Wednesday, April 11, 2012

Packaging Exam: Part 1

I'm going to start posting questions from my "packaging exam" which I use for screening job applicants for one of our larger customers.  Being that I also work on the packaging and deployment team, I've compiled these questions from past experience as well as past interviews.  The questions are continuously updated, and I can't post all of them, so I'm planning to post just a sampling of them over a few days span.

Scenario:  You've performed an uninstall of a software application which was originally installed from an MSI package.  Afterwards, you've discovered that the product installation folder as well as several files within it and in sub-folders beneath it were left behind.

Question: What is/are the most likely reasons these items were left behind?

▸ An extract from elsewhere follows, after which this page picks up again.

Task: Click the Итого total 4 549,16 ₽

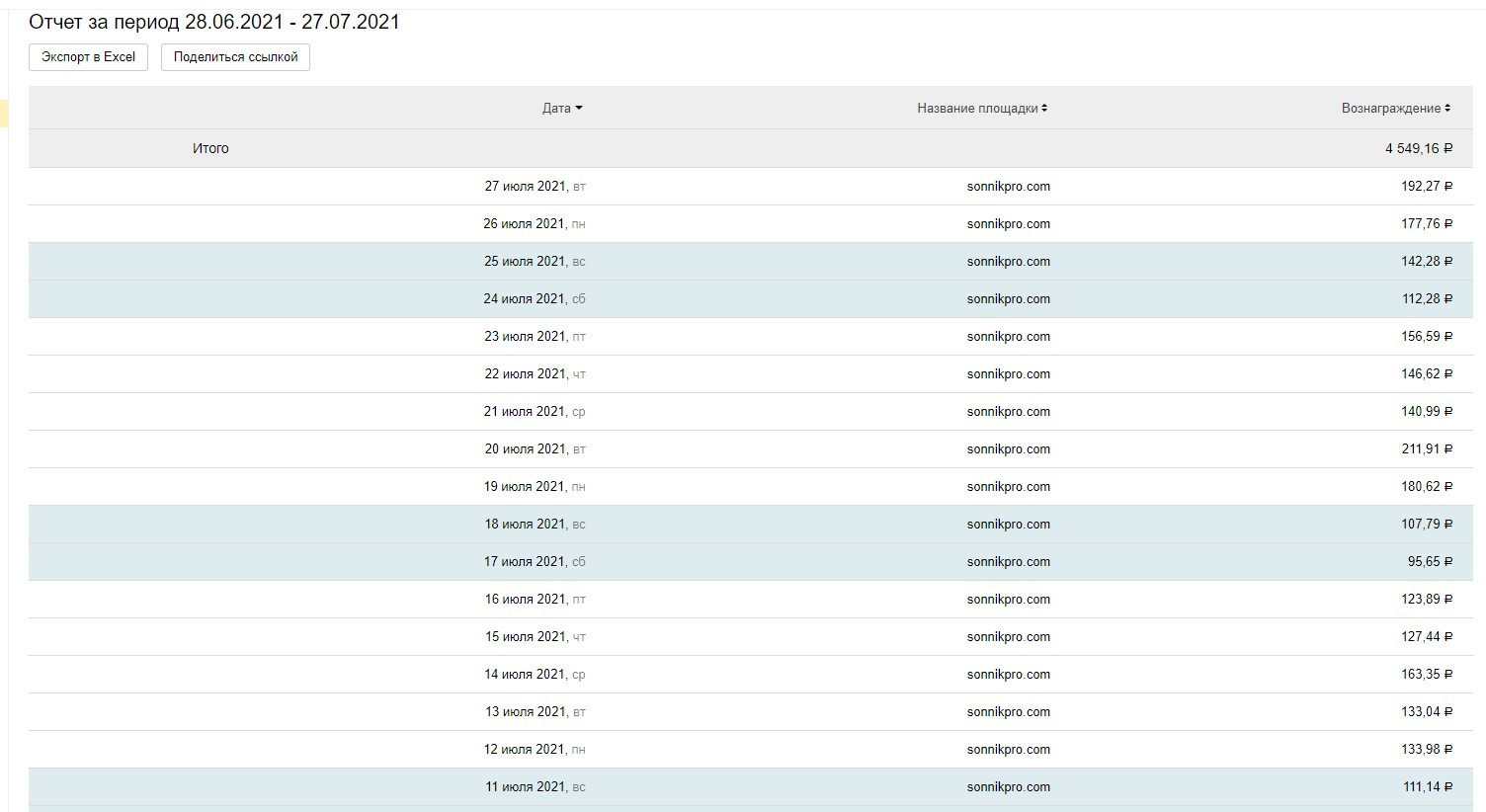Action: pos(1418,149)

A. The files were added or modified after the initial installation
B. The files were "in use" by another process at the time of the uninstall
C. The files were marked as "hidden" or "system"
D. You ran the uninstall without Administrator level permissions.

Correct Answers:  A, B

Explanation:

A. An MSI installation (Windows Installer) uses a manifest-oriented approach to mapping uninstall processing with the original installation changes.  If objects are added after the installation, they are not considered part of the original installation and are left alone.  Being that they are left alone, the folders in which they reside cannot be safely deleted.

B. Files which are marked as being "in use" by a process (or service, also a process), are locked from deletion.  In order to delete the files, you must stop any services which use the files, and/or terminate processes which are using them.

Comments:

A common approach to performing "clean" uninstalls is to include TASKKILL or (Sysinternals') PSKILL requests to terminate processes, as well as SC or PSSERVICE (Sysinternals) to stop running services, prior to beginning the main uninstall.  This helps to ensure files are not in use while the uninstall is being executed.  Even though many installers will include robust handling of services and processes, many more do not bother.

For removing leftover folders and files, the old "RD" command will usually suffice.  For leftover Registry keys, the REG command is usually sufficient as well.